▶ _Page text_:
###
Law & Order ran a simple formula. Roughly the first half of each episode followed a police investigation (order) while the latter half followed a prosecution (law). One frequent addition to this formula was adding in “ripped from the headlines” stories. This ensured that topical politics were commonly part of the franchise though normally covered only superficially and from a center-right perspective. Yet on occasion Law & Order put out an episode that really captures something sharp, perhaps unintentionally. One such episode is “Burn Baby Burn” which aired on 22 September 2000 and examines an ex-Black Panther who kills a cop in self defense.
###
▶ _Dataset extract_:
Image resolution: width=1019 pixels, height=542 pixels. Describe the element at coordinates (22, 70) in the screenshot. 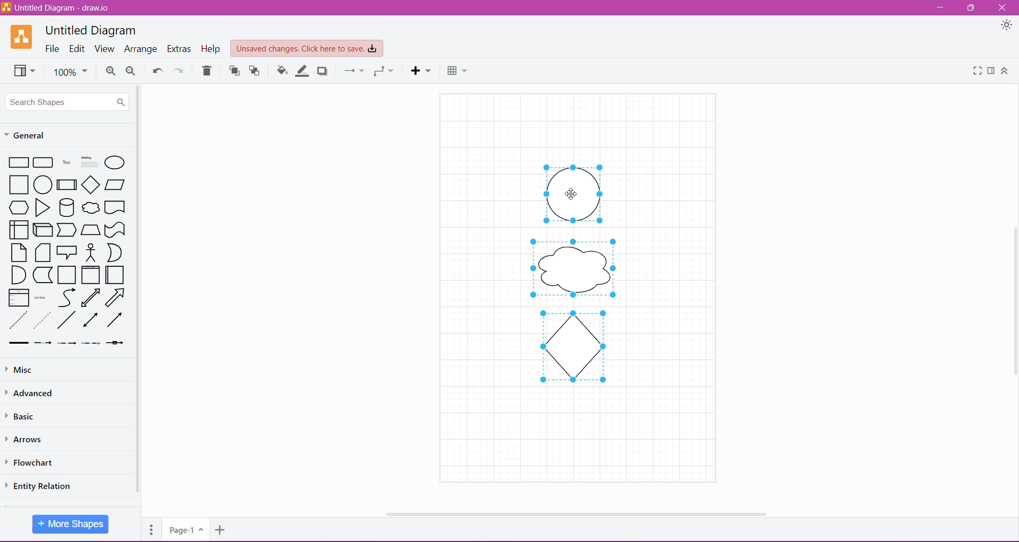

I see `View` at that location.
###
▶ _Things to do_:
A. According to the passage on Law & Order, on what date did the episode "Burn Baby Burn" air?
B. In the passage on Law & Order, reproduce the text from "Law & Order ran" up to and including "in self defense.", substituting "trial" for "prosecution".

▶ _Task responses_:
A. 22 September 2000

B.
Law & Order ran a simple formula. Roughly the first half of each episode followed a police investigation (order) while the latter half followed a trial (law). One frequent addition to this formula was adding in “ripped from the headlines” stories. This ensured that topical politics were commonly part of the franchise though normally covered only superficially and from a center-right perspective. Yet on occasion Law & Order put out an episode that really captures something sharp, perhaps unintentionally. One such episode is “Burn Baby Burn” which aired on 22 September 2000 and examines an ex-Black Panther who kills a cop in self defense.